Lathwell's prospects are less clear. At some stage during the three-match series he should go in first otherwise there is not much point him being there - his skill is hitting good length balls for four, not making room to slash leg- stump yorkers past cover. If he makes at least one substantial score he must also be in line for the first Test. Thorpe deserves his chance through sheer weight of runs, most of them achieved through deft placement rather than brute force.
All this is bad news for Mike Atherton, possessor of the country's best batting temperament. If either Lathwell or Thorpe are an overnight success, he could go to the back of the queue, which would be a foolish waste. Technically, Atherton is accomplished and no one in the game prepares more rigorously for an innings.
He scores at two an over without taking risks or hogging the strike on any surface against any bowling. Opening the batting, that equates to a sedate hundred in a limited-overs match, while creating scope for those with more aggressive instincts down the other end. He averages 37 for England in one-dayers (six more than Alec Stewart) and is in regal form. What he desperately needs is some indication from the hierarchy that they have faith in him - no England player who is unsure of his place in the scheme of things ever performs at his best.

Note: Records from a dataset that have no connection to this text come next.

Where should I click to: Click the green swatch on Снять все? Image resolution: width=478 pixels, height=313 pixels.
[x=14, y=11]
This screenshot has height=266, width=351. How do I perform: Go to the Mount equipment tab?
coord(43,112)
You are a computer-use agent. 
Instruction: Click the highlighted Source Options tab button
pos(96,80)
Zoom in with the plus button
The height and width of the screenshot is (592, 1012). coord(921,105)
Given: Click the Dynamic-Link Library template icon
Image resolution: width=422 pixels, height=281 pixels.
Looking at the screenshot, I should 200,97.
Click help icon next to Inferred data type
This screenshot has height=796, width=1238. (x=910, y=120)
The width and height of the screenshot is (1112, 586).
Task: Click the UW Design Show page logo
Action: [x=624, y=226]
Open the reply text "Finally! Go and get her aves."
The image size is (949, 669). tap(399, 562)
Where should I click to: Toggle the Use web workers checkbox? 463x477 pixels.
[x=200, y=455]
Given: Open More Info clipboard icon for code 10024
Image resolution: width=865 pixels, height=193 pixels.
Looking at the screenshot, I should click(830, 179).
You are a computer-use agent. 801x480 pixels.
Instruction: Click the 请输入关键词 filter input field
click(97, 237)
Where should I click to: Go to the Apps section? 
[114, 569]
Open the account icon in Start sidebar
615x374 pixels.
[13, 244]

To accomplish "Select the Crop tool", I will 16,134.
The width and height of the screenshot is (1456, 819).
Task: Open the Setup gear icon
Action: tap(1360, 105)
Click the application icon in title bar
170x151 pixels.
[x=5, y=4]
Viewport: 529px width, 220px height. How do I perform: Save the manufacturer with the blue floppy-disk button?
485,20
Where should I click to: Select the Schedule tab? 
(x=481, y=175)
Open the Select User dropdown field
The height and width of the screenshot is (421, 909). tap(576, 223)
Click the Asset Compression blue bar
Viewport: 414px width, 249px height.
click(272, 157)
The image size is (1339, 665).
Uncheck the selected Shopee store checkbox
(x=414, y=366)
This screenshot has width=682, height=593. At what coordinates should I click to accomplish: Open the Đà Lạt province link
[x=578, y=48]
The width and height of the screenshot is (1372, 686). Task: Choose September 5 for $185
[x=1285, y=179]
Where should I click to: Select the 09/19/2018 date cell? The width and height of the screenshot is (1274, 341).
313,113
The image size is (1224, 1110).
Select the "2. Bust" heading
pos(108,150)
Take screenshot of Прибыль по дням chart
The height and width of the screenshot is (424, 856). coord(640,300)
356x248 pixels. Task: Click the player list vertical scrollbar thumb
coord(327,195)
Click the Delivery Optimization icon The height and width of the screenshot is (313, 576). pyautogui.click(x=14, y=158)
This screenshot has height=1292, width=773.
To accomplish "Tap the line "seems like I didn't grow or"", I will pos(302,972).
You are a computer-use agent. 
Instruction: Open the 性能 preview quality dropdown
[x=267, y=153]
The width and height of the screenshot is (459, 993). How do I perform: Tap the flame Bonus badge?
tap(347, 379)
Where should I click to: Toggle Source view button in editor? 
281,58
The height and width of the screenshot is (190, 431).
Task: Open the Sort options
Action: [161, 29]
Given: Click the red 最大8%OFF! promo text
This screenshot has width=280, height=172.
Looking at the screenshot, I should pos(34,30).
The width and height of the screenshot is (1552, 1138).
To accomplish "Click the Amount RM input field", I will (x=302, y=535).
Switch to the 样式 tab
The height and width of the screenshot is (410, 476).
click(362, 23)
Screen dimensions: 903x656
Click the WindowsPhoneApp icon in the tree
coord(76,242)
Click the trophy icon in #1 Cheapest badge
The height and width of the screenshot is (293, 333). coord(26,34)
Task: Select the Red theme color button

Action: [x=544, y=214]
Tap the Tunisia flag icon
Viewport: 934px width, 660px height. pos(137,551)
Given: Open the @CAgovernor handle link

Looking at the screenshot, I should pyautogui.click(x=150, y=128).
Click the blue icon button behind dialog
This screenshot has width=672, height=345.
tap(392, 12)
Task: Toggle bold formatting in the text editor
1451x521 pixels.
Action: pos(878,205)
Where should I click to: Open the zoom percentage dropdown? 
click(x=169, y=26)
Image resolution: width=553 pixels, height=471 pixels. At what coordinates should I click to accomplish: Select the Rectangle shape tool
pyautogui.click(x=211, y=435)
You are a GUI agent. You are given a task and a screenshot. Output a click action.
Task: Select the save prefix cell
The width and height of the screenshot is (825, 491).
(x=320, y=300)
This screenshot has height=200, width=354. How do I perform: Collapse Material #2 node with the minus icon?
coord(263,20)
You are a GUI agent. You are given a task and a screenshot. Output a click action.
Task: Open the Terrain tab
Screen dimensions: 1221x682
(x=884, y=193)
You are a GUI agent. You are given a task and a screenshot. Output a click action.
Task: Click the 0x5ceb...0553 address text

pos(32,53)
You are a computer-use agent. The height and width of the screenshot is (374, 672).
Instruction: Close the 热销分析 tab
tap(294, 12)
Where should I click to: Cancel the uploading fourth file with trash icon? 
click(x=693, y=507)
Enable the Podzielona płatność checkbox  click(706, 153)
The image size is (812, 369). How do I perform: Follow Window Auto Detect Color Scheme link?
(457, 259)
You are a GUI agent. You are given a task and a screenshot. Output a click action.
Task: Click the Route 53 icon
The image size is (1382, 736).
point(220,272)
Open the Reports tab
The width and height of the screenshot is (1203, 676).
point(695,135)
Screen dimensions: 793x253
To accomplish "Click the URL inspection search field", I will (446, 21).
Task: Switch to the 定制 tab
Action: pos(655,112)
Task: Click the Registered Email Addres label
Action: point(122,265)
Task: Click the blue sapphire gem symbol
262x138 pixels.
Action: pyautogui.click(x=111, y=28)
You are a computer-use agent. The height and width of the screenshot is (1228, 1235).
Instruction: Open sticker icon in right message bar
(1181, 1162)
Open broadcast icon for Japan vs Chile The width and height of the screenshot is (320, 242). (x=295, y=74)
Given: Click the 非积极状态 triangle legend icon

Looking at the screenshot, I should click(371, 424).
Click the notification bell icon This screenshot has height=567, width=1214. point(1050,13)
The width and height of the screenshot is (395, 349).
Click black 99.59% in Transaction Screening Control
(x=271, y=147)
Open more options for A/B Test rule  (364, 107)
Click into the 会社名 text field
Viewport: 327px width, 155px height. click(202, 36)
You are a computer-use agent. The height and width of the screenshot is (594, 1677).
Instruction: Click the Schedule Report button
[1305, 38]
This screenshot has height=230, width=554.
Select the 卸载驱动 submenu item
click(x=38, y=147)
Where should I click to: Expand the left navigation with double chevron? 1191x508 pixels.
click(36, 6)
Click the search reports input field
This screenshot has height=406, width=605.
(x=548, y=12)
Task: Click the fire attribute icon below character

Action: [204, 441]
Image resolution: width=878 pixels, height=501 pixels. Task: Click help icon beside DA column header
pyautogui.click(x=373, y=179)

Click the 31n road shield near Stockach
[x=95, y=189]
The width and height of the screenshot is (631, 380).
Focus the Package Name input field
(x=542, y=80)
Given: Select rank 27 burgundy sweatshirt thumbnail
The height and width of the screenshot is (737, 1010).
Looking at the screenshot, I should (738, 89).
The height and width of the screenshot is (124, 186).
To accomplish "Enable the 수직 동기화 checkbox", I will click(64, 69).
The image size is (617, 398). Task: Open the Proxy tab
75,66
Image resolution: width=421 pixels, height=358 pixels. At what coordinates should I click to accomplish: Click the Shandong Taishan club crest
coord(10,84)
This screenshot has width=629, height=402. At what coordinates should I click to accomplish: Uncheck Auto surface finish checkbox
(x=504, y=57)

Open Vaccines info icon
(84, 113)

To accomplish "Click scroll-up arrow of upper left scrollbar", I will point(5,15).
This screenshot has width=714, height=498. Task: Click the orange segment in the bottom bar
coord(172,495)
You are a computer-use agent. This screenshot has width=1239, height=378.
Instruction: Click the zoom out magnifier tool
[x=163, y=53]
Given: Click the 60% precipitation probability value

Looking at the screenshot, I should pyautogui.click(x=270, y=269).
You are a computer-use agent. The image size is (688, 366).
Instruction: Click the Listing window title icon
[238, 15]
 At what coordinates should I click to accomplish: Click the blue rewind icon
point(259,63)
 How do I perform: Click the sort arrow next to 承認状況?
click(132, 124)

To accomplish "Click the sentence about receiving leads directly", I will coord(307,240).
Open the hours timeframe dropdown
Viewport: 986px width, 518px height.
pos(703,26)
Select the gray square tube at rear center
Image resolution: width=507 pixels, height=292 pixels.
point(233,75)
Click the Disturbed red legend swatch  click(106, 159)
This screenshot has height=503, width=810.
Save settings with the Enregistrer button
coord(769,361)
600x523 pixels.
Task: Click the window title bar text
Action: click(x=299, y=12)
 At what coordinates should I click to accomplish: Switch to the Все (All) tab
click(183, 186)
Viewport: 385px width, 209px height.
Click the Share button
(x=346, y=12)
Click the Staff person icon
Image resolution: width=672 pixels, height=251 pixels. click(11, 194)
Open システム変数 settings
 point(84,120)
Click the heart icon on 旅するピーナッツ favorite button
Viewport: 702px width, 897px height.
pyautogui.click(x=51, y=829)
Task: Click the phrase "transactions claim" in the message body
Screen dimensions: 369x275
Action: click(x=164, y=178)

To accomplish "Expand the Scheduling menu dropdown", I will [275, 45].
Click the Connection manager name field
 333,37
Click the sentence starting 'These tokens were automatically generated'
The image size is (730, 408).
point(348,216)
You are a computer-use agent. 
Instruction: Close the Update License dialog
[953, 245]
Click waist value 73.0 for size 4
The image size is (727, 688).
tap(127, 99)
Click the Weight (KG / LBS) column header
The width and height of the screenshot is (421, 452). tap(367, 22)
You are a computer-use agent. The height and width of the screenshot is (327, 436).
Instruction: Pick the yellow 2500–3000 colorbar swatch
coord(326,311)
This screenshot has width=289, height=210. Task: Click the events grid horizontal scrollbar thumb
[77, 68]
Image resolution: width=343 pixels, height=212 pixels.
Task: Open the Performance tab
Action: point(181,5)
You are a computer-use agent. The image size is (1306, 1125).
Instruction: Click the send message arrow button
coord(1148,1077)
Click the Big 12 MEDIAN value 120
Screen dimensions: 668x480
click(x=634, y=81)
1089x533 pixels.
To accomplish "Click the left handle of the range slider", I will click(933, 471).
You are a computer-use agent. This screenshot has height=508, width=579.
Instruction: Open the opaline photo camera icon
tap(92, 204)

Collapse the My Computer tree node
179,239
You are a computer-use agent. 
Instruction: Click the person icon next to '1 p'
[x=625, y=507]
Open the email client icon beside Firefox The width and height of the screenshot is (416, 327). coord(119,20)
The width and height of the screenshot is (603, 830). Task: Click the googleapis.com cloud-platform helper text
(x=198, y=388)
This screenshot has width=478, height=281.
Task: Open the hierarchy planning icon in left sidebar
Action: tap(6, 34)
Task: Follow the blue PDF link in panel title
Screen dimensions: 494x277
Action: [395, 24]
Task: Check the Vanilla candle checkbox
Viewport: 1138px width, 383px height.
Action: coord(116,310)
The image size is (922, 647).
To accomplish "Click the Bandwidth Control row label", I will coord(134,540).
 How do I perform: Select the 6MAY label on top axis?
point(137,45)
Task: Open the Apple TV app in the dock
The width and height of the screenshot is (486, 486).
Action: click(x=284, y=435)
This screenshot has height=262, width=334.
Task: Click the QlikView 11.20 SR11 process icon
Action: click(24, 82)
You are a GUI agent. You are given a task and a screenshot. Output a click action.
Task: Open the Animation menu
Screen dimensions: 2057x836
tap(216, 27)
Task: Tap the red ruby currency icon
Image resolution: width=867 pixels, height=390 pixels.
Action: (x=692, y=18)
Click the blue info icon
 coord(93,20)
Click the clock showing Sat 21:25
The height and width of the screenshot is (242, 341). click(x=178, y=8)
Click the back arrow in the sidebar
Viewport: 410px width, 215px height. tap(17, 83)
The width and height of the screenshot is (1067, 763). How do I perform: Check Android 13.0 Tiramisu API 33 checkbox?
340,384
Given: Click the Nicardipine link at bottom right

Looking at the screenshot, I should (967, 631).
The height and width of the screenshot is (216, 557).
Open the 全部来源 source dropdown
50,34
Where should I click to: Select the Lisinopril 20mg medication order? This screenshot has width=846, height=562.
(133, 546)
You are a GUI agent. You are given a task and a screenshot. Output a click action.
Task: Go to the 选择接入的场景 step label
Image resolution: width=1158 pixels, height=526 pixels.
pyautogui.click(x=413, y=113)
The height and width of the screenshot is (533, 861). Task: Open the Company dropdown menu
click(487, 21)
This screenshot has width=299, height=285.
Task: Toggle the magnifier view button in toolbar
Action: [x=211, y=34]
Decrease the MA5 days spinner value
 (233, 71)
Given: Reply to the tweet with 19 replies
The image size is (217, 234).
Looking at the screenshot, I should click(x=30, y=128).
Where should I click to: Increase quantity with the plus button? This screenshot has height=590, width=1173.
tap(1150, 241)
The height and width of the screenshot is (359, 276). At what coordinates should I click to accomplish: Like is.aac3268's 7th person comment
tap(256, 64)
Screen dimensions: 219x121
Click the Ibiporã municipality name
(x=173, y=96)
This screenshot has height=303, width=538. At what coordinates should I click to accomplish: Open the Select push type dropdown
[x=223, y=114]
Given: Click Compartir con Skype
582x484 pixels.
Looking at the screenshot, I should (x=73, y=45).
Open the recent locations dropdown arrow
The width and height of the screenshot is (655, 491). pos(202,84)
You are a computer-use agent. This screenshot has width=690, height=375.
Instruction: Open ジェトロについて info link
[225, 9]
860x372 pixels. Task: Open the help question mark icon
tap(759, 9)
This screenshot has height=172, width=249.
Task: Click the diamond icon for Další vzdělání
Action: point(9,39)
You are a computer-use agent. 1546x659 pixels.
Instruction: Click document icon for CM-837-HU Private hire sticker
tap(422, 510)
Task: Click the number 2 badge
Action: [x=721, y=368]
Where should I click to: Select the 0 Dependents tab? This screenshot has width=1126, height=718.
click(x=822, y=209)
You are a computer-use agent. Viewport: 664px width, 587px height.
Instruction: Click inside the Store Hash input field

Another pointer to the future was the omission of David Gower and Ian Botham from the Texaco squad. Deprived of the international stage neither will remain long in county cricket - Botham has already intimated that. There was a case for including him as a public relations exercise - his emergence from the pavilion whirling his bat like a giant lasso still excites the masses like nothing else - but 10 operations have made bowling a bit of a struggle. Gower still has hopes of a comeback and knows that the only way is to make runs on seaming puddings at Stockton. It is a bit like expecting Martin Offiah to excel on a quagmire, but ultimately this represents the yardstick of desire the management demands.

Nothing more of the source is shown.